3.1. The “ratchet mechanism” and the five-year mitigation cycle
The iterative logic of mitigation is operationalized through the five-year cycle established by the treaty. Parties are required to submit successive NDCs that represent a progression beyond their previous contributions and reflect their highest possible ambition (UNFCCC, 2015). This requirement functions as a legal constraint against stagnation or regression, even though it does not specify how much ambition must increase in quantitative terms.
The ratchet mechanism links national action to collective assessment. Each NDC cycle is informed by a global stocktake that evaluates aggregate progress toward the treaty’s long-term objectives. Although the stocktake does not assign responsibility or impose corrective measures on individual states, it provides an authoritative benchmark against which national ambition can be politically and diplomatically scrutinized (Bodansky, 2016). The legal significance of this mechanism lies in its ability to generate normative pressure grounded in shared scientific and institutional assessments.
Progression operates as a principle of good faith implementation. While states retain discretion over the content of their NDCs, repeated submission of unchanged or weakened contributions risks being interpreted as inconsistent with the treaty’s object and purpose. The ratchet mechanism, therefore, introduces a dynamic standard of conduct that evolves over time, rather than a static compliance test (Rajamani, 2017).
3.2. Accounting integrity and the problem of comparability
Accounting rules play a central role in translating nationally determined mitigation pledges into a coherent international system. The treaty requires Parties to account for their NDCs in a manner that promotes environmental integrity, transparency, accuracy, completeness, comparability, and consistency (UNFCCC, 2015). These requirements address the legal risk that flexibility in NDC design could undermine the credibility of collective mitigation efforts.
The challenge arises from the diversity of NDC types. Absolute emission caps, intensity targets, and policy-based commitments cannot be directly compared without standardized accounting methodologies. The treaty responds by delegating detailed rule-making to the institutional process, allowing technical guidance to evolve while preserving the core legal obligation to avoid double-counting and misrepresentation of progress (Voigt and Ferreira, 2019).
Accounting integrity also has legal relevance beyond transparency. Inaccurate or inconsistent accounting can distort assessments of collective progress and weaken the normative force of the global stocktake. As a result, accounting rules serve as a bridge between national discretion and international credibility, constraining how mitigation outcomes are represented without dictating their substance (Bodansky, Brunée and Rajamani, 2017).

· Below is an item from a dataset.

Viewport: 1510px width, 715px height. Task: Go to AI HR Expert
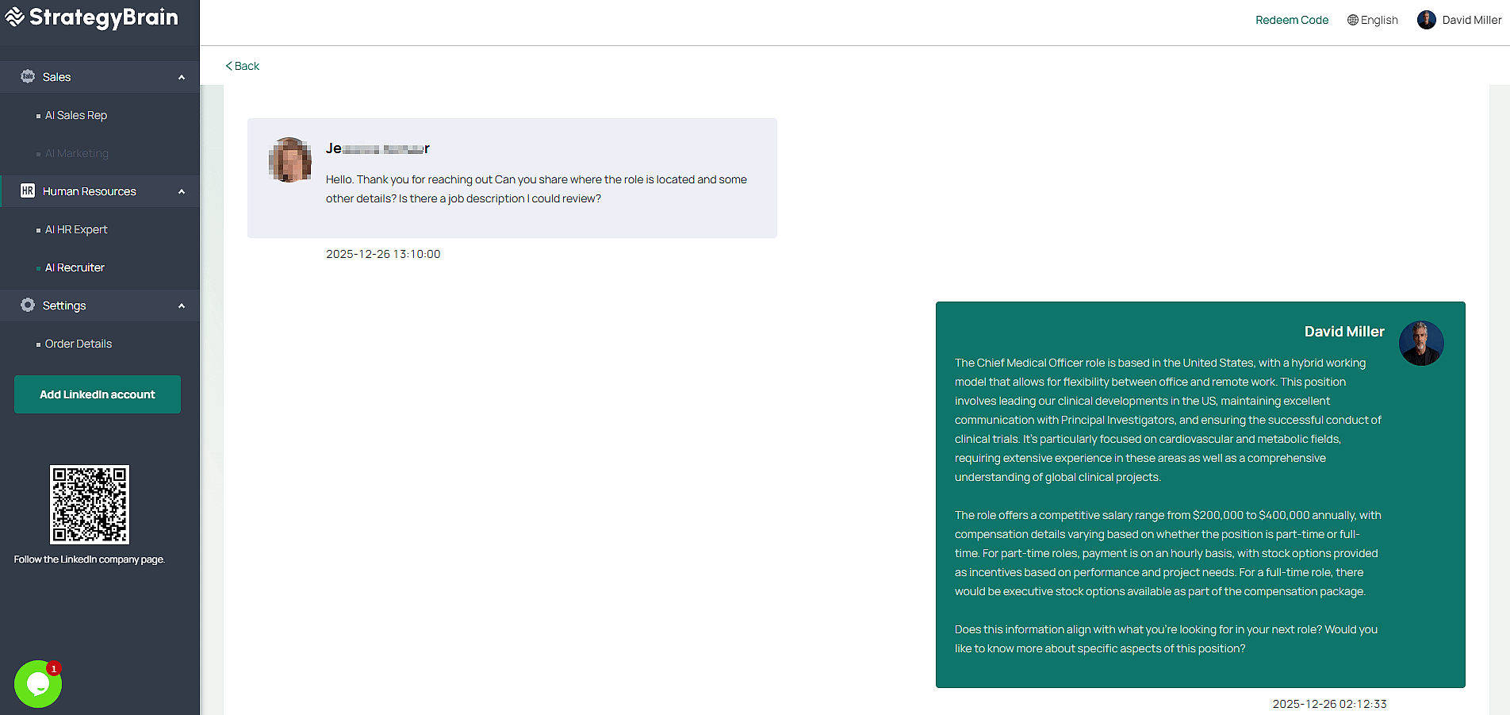coord(76,229)
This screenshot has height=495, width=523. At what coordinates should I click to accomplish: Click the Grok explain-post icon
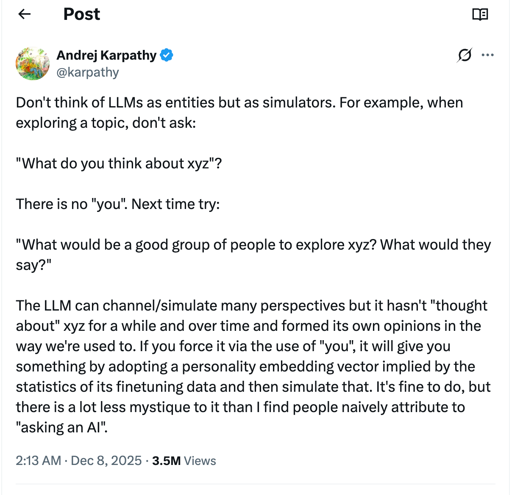[x=465, y=55]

3.3. Sinks, land use, and the mitigation–governance interface
Mitigation under the treaty explicitly includes the role of sinks and reservoirs of greenhouse gases, particularly forests and land-use systems. Article 5 encourages Parties to conserve and enhance sinks, including through existing mechanisms related to reducing emissions from deforestation and forest degradation (UNFCCC, 2015). This inclusion reflects the scientific reality that land-use change is both a major source of emissions and a potential mitigation pathway.
Legally, the treatment of sinks illustrates the complexity of integrating environmental science into international obligations. Measuring removals, ensuring permanence, and avoiding leakage pose significant methodological challenges. The treaty does not resolve these issues at the level of principle, but it incorporates them into the broader accounting and transparency framework, subjecting land-sector mitigation to the same scrutiny as other emission sources (Grubb, 2016).
The inclusion of sinks also exposes tensions between mitigation and other legal interests, including biodiversity protection, indigenous rights, and food security. Mitigation strategies that rely heavily on land-based removals must therefore be assessed not only against emission metrics, but also against broader legal obligations under international environmental and human rights law (Peel, Osofsky and Foerster, 2018).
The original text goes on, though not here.